Node A -> Node B -> Node C -> Node D
Thread 1尝试删除Node B,Thread 2尝试删除Node C。
thread1: nodeB.thread = null thread1: nodeA.next = nodeC thread2: nodeC.thread = null thread2: nodeA.next = nodeD
thread1: nodeB.thread = null thread2: nodeC.thread = null thread1: nodeA.next = nodeD thread2: nodeA.next = nodeD
thread2: nodeC.thread = null thread2: nodeB.next = nodeD thread1: nodeB.thread = null thread1: nodeA.next = nodeD
thread2: nodeC.thread = null thread1: nodeB.thread = null thread2: nodeB.next = nodeD, restart thread1: nodeA.next = nodeD thread2: nodeA.next = nodeD
最后一个restart的case在Harris Linked List是通过CAS失败来判断的,而FutureTask这里,是通过设置后检查判断。反过来Harris Linked List是否也可以用这样的方式?先设置后判断。个人的感觉是邻接的删除的话可以,邻接的删除和插入的话可能会有问题,比如判断前一个节点被删除后如何处理?等等。

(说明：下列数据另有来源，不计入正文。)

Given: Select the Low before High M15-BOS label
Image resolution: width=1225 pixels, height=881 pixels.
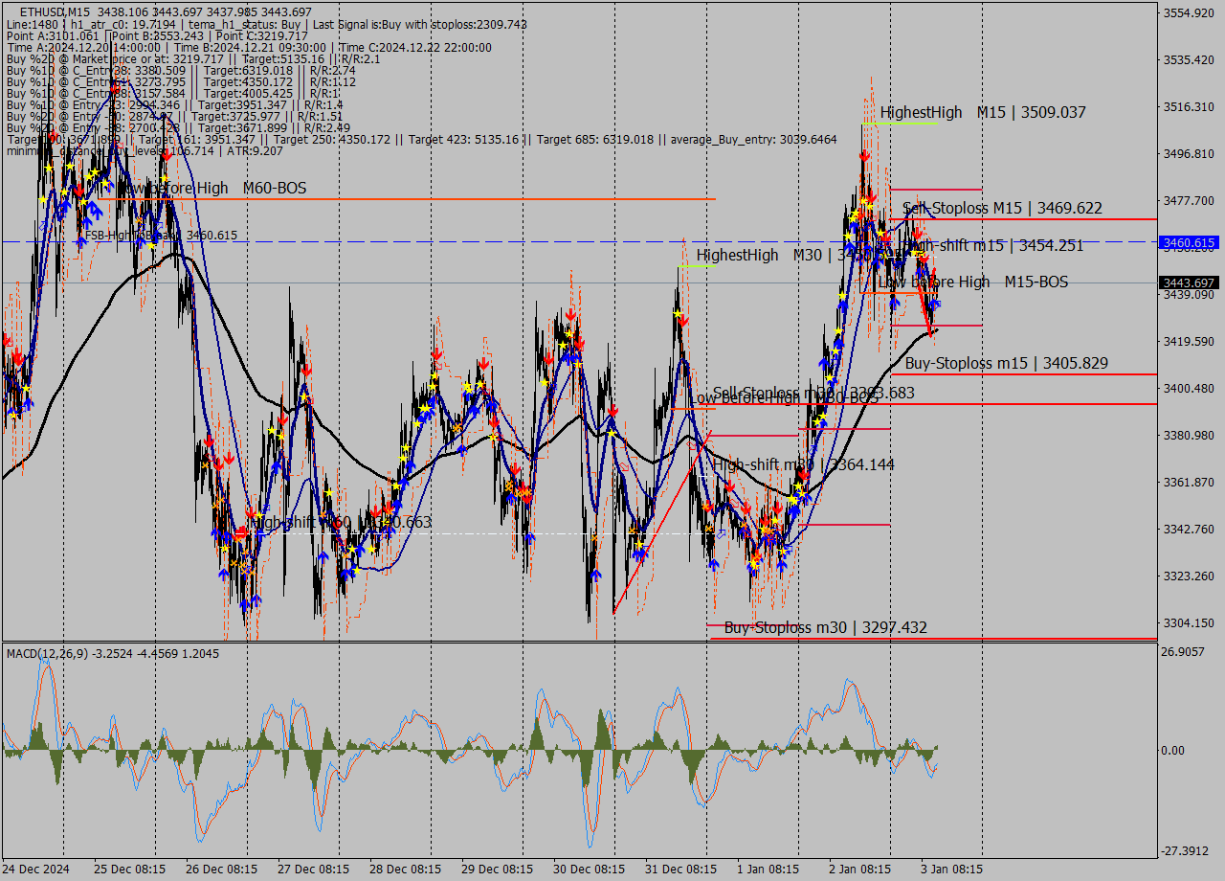Looking at the screenshot, I should (x=972, y=282).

清理节点的代码,和其他代码一样,是if else if的前提条件型执行。原代码可能看起来有点摸不着头脑,这次我给了一些注释。
thread1: LockSupport.park(blocker); thread2: LockSupport.unpark(thread1);
thread2: LockSupport.unpark(thread1); thread1: LockSupport.park(blocker);
Makes available the permit for the given thread, if it was not already available. If the thread was blocked on {@code park} then it will unblock. Otherwise, its next call to {@code park} is guaranteed not to block.
thread1: LockSupport.park(blocker); thread2: thread1.interrupt(); thread3: LockSupport.unpark(thread1); thread1: LockSupport.park(blocker);
thread1由于中断苏醒,之后另一个线程unpark thread1。这时给thread1一个许可,下一次park将直接返回而不是block!
get: park other: interrupt set: traverse and unpark
get: parkUntil get: wake up set: traverse and unpark
另外,这个问题发生之后,FutureTask类不会有影响,因为get方法内部是if else if的前提条件式逻辑,允许重新开始,最多也只是多循环一次。但是有可能在其他只能park一次的逻辑中出问题。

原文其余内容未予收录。